▶ **TEXT BLOCK**:
A look into the EC Council hack

Update: Wednesday, 22 May 2013 – Tal Be’ery: “We had analyzed a screenshot of what we had thought at the time the current EC council site hack. Later we had found out that this screenshot was actually related to a previous breach of some other EC council related site – the academy site of the EC Council eccouncilacademy.org. and not of the current attack.”

EC Council was reported to have been compromised by a hacker called Godzilla. Based on published materials it seems that the hacker got access to training course material of several certification programs.

Looking into the published content by the hacker and analyzing the screenshots shows that the server was hacked by the upload of the WSO web shell code (click for large version):

The malicious shell was probably uploaded due to an exploit of a known vulnerability in the Joomla CMS (Content Management System) used by the site – judging by the file date in the screenshot the system has not been updated since 2010.

While we can take the provocative approach of looking into a company that its revenue is mostly based on teaching professionals about security and gets hacked, lets be honest – this can happen to any company and history has proved this point valid. In this case, we would rather show the interesting direction around CMS exploitation becoming more and more popular.

▶ **PARTS OF THE EXERCISE**:
1 - For the piece on the EC Council hack, say whether each statement agrees with it, answering yes or no and quoting the words that decide it: (a) The hacker appears to have gotten into training course material for several certification programs. (b) The site's system had last been updated in 2012. (c) The screenshot that was first analyzed turned out to come from the current attack.
2 - Carry the piece on the EC Council hack forward from its final sentence.

▶ **DATA UNDER STUDY**:
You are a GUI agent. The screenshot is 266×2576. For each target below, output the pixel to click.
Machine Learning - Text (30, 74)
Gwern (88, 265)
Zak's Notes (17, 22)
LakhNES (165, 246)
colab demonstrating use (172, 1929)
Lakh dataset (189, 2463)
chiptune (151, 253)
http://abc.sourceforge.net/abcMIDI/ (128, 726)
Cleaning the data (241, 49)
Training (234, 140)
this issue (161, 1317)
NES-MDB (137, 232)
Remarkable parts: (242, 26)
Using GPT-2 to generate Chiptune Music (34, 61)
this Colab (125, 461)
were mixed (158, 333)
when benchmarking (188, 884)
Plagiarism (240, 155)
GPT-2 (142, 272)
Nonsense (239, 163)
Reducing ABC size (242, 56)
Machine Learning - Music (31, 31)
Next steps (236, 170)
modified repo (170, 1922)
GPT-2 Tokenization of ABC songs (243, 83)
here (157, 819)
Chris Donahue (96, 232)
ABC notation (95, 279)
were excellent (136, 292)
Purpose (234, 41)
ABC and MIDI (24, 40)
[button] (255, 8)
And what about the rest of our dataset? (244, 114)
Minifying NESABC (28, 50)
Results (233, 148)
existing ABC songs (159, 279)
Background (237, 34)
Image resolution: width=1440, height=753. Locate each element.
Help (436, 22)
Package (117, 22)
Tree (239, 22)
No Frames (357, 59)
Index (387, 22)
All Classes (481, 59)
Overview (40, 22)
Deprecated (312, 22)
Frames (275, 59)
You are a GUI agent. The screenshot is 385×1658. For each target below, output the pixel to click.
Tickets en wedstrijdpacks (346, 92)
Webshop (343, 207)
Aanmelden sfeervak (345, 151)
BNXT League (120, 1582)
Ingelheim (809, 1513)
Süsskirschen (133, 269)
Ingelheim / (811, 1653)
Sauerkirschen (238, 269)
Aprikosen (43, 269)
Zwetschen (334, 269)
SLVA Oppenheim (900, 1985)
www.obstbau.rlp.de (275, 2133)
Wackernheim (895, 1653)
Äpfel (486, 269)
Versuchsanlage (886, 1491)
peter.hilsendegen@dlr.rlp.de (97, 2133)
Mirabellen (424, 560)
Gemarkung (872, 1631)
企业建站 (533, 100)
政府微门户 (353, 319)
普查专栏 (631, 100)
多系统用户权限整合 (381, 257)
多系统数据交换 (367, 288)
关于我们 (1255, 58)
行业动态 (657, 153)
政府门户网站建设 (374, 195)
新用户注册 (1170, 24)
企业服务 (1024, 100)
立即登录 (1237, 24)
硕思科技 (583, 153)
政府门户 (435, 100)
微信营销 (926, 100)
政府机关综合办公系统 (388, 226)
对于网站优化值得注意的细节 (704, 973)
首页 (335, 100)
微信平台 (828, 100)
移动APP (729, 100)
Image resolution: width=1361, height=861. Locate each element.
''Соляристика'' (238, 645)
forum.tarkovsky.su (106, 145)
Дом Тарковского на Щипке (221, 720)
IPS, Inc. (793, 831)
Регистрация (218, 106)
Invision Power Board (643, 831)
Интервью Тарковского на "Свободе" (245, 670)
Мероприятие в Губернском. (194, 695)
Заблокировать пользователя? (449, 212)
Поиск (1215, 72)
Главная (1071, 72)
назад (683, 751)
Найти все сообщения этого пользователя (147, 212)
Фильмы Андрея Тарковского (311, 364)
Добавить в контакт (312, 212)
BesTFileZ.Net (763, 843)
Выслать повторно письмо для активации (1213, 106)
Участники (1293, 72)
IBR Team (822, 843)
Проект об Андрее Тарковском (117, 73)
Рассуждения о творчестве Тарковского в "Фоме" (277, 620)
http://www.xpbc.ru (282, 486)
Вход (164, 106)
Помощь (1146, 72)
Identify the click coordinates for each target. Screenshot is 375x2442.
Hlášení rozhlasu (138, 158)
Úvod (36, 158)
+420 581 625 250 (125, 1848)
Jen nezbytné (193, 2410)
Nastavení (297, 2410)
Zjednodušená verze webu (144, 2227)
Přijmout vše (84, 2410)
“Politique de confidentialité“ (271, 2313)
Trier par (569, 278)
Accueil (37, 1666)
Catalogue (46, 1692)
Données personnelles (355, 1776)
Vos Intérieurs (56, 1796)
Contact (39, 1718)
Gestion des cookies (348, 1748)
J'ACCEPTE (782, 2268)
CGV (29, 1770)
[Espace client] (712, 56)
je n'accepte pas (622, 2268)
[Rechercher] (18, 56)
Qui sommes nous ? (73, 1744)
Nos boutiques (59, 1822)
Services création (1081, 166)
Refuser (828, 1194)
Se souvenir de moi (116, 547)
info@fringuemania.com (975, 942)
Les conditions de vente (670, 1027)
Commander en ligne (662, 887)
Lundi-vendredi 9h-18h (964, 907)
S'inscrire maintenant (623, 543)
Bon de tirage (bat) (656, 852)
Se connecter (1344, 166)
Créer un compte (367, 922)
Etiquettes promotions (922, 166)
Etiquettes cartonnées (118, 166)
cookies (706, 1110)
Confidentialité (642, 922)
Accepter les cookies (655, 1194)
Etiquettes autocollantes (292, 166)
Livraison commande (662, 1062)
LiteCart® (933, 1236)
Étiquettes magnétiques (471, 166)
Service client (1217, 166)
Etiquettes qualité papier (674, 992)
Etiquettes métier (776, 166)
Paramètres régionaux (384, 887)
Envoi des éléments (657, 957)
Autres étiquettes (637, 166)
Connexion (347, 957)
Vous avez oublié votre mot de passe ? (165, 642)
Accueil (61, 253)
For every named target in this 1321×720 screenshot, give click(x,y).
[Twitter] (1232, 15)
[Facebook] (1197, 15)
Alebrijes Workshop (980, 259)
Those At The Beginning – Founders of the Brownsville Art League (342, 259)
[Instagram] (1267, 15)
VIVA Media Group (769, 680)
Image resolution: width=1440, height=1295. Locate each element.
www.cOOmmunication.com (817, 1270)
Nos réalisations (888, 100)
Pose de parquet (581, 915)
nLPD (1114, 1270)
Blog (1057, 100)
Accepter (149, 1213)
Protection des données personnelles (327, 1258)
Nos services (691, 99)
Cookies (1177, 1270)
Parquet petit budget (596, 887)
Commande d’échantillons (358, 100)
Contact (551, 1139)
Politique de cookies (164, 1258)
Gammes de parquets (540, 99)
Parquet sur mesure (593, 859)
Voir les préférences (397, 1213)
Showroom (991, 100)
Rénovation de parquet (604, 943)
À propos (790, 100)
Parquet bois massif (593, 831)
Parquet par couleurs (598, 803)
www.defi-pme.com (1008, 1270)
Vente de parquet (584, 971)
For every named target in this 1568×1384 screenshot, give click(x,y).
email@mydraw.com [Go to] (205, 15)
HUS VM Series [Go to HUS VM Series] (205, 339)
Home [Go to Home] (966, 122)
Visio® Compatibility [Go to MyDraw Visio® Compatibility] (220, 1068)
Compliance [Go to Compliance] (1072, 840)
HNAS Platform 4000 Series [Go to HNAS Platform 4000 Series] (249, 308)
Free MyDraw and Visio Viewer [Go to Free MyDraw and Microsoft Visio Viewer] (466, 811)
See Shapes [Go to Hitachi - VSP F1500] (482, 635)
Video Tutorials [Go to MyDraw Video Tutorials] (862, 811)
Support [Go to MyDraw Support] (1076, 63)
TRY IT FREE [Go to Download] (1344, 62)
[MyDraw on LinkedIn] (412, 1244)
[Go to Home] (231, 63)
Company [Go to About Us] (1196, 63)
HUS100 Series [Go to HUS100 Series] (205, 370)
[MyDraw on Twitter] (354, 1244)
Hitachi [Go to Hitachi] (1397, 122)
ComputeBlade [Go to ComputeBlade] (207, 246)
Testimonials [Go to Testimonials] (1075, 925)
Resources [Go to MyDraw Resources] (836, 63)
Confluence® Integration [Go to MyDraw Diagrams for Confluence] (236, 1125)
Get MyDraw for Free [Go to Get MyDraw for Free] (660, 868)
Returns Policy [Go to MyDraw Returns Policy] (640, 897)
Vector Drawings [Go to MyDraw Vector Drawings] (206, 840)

▶ **PER-TASK OUTPUTS**:
1 -
(a) Yes: "the hacker got access to training course material of several certification programs"
(b) No: "the system has not been updated since 2010"
(c) No: "this screenshot was actually related to a previous breach of some other EC council related site"

2 -
The CMS Exploitation vector of attack is very common and in fact a simple search on one specific flavour (Joomla) resulted in 629 CVEs. Thousands exist in the CVE database and hundreds exist in 0day databases:

Businesses rely on 3rd party software and platforms to conduct their online business, and it is very common to use a CMS such as Joomla or similar and even Sharepoint to simplify delivering a rich website. However by doing so the website is exposed to vulnerabilities found within that CMS.

This brings up an interesting playfield for hackers, which can use Dork techniques and others to fingerprint many websites who use the specific CMS, easily locate many targets and exploit them with either a known (if the system is not up to date as it seems to have been the case here) or a 0day exploit, and have lots of surface covered.

Here is an example of a search term that looks for a specific function in a known CMS which is known to be vulnerable, in order to identify potential targets, the result is astounding. ~263,000 potential targets.

This hack could have been prevented by either constantly patching of all the 3rd party code of the application and/or by implementing a web application firewall in front of the application.

Author: Tal Be’ery, Imperva’s Web Research Team Leader.